#### [CONSEGNE]
**a.** Ripeti alla lettera il passo del brano sul padre e i due figli che comincia con "Ma non gli spetta" e prosegue fino a "dentro cova rabbia.".
**b.** Rispondi in breve alle seguenti domande sul brano sul padre e i due figli.
(i) Secondo il brano, in quale momento si otteneva l’eredità?
(ii) Come si percepisce il figlio maggiore rispetto al padre?
(iii) Che cosa cova dentro di sé il maggiore?
### TESTO FORNITO
Ma non gli spetta niente! Egli cerca solo di arraffare più che può: è chiaro,
non conosce l’amore del padre. Anzi va contro di lui. L’eredità si otteneva
solo dopo la morte del padre: dicendogli così, in pratica gli dice: “Tu sei già
morto per me. Io non ho più nulla a che vedere con te. Tu per me non esisti
più!”.
Il
maggiore invece gli dice: “Io ti servo da tanti anni e non ho mai trasgredito
un tuo comando”. Egli si percepisce come un servo del padre, come uno schiavo:
non fa altro che ubbidire ai suoi ordini, ma dentro cova rabbia.
######
### MATERIALE
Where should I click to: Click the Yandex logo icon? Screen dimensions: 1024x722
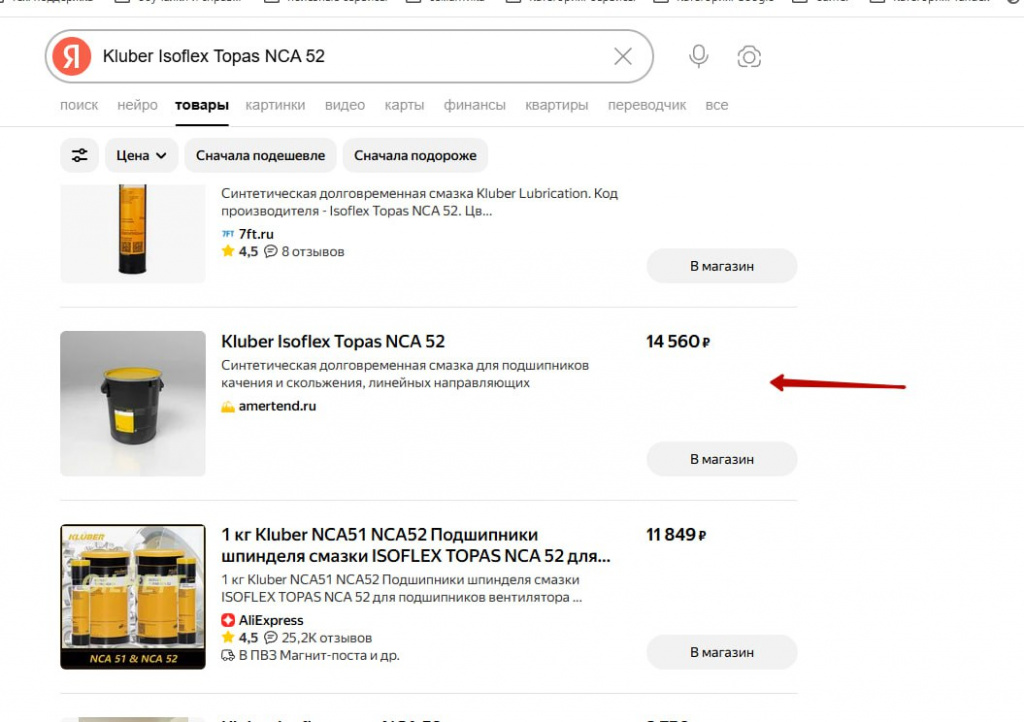72,56

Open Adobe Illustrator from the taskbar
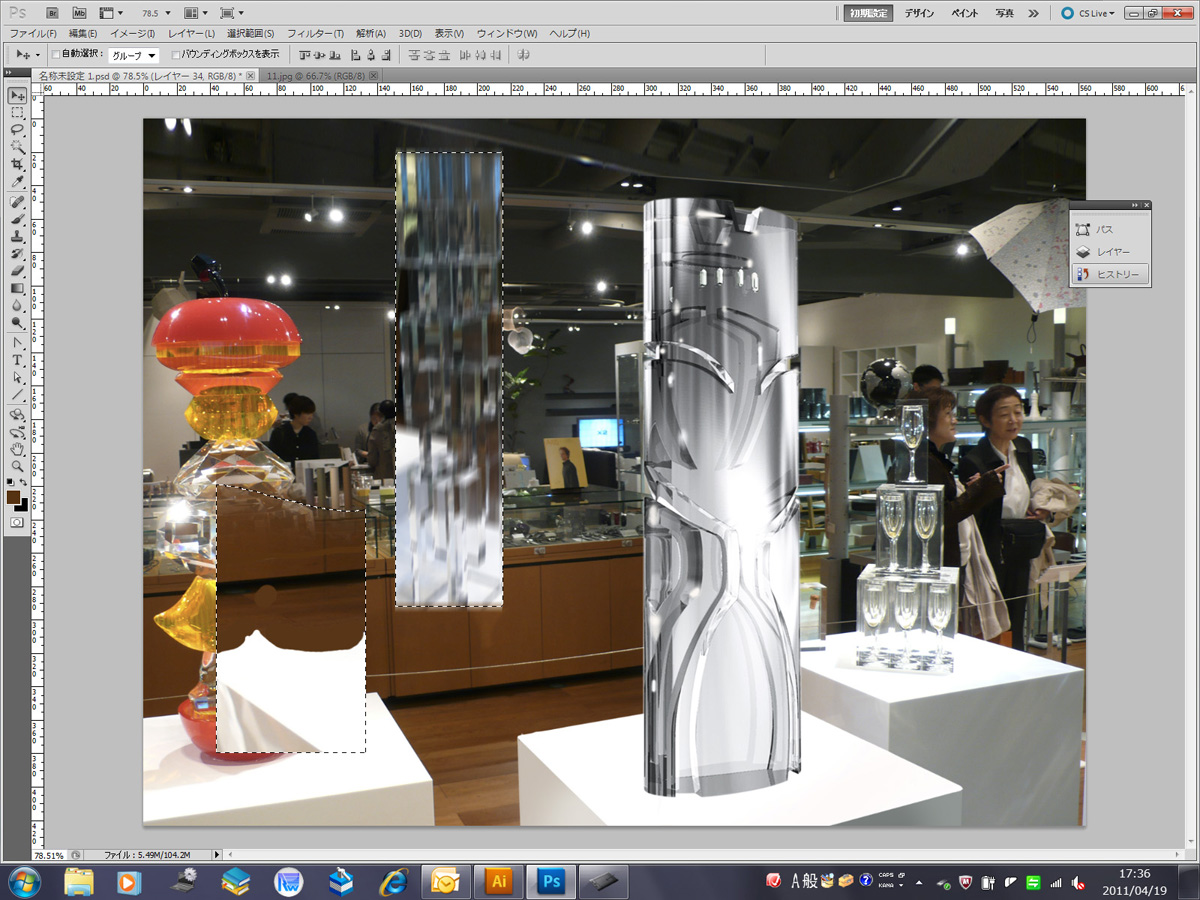pyautogui.click(x=497, y=881)
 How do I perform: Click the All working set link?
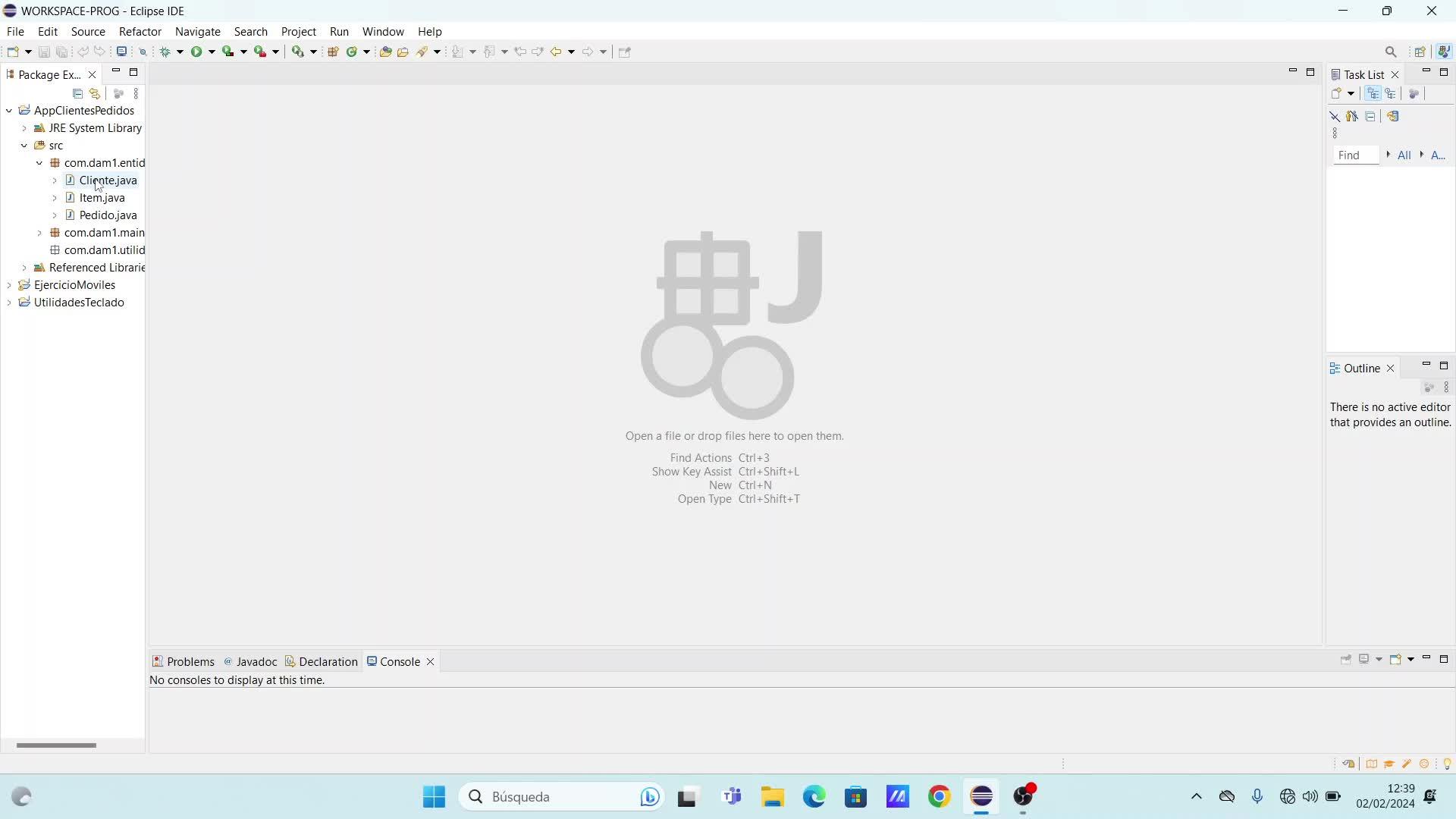[x=1404, y=155]
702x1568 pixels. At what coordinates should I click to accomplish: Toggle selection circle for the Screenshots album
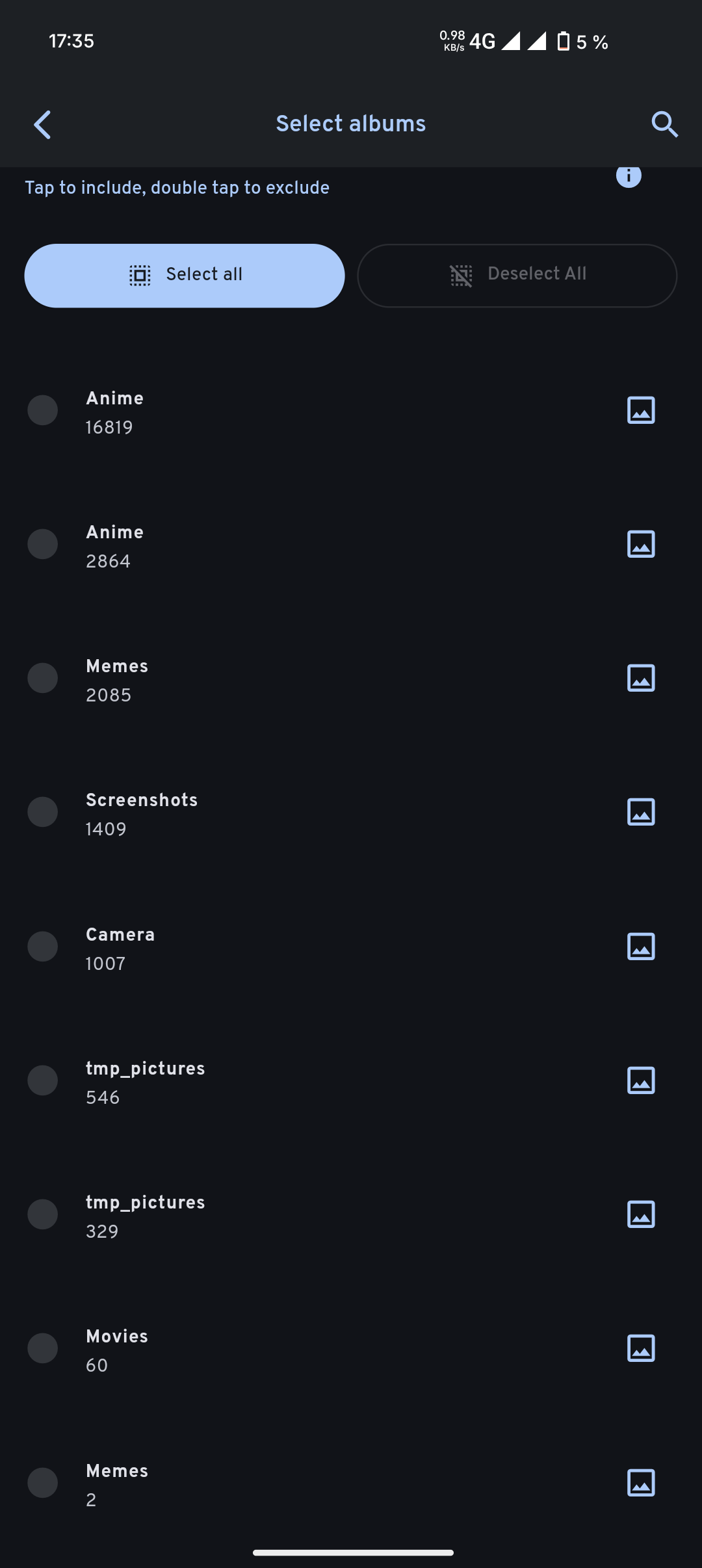tap(43, 812)
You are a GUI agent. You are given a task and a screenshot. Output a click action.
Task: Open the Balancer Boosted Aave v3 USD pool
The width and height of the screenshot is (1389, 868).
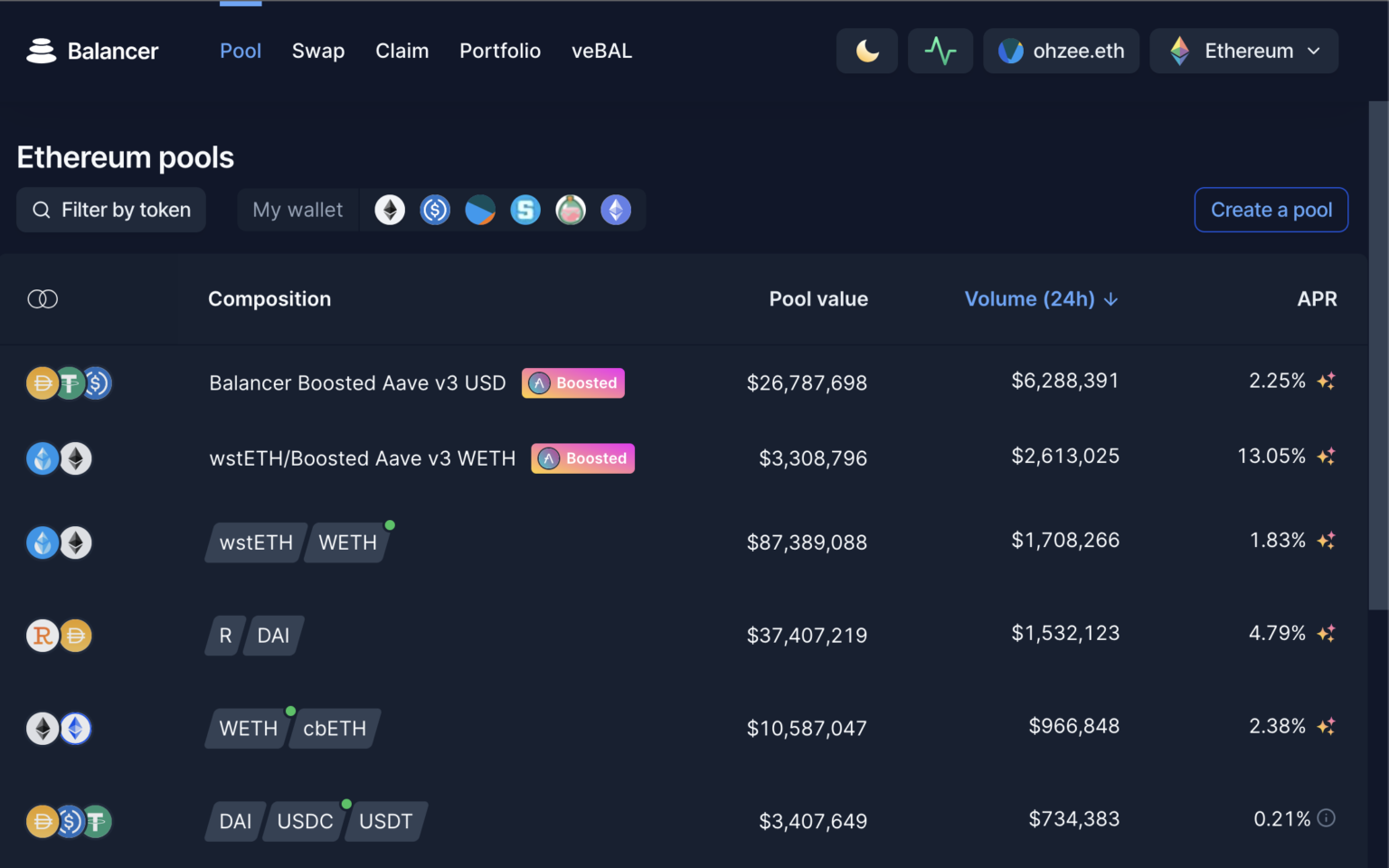(x=357, y=383)
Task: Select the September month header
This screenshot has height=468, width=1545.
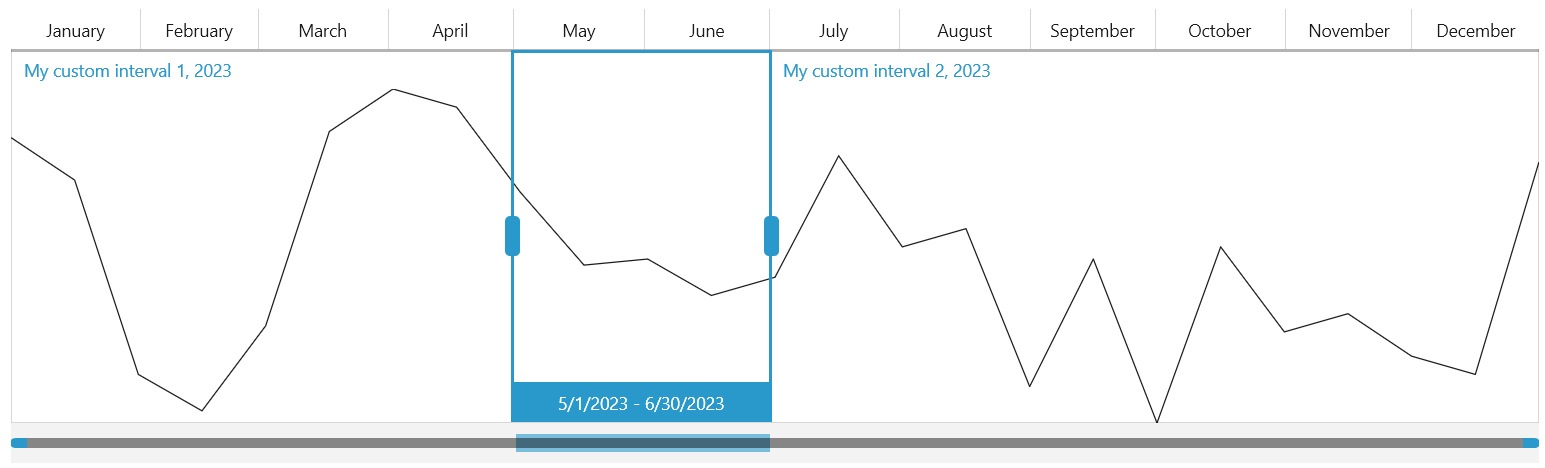Action: pos(1093,30)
######
#### [RISPOSTE ALLE CONSEGNE]
**a.**
Ma non gli spetta niente! Egli cerca solo di arraffare più che può: è chiaro,
non conosce l’amore del padre. Anzi va contro di lui. L’eredità si otteneva
solo dopo la morte del padre: dicendogli così, in pratica gli dice: “Tu sei già
morto per me. Io non ho più nulla a che vedere con te. Tu per me non esisti
più!”.
Il
maggiore invece gli dice: “Io ti servo da tanti anni e non ho mai trasgredito
un tuo comando”. Egli si percepisce come un servo del padre, come uno schiavo:
non fa altro che ubbidire ai suoi ordini, ma dentro cova rabbia.

**b.**
(i) Solo dopo la morte del padre.
(ii) Come un servo del padre, come uno schiavo.
(iii) Rabbia.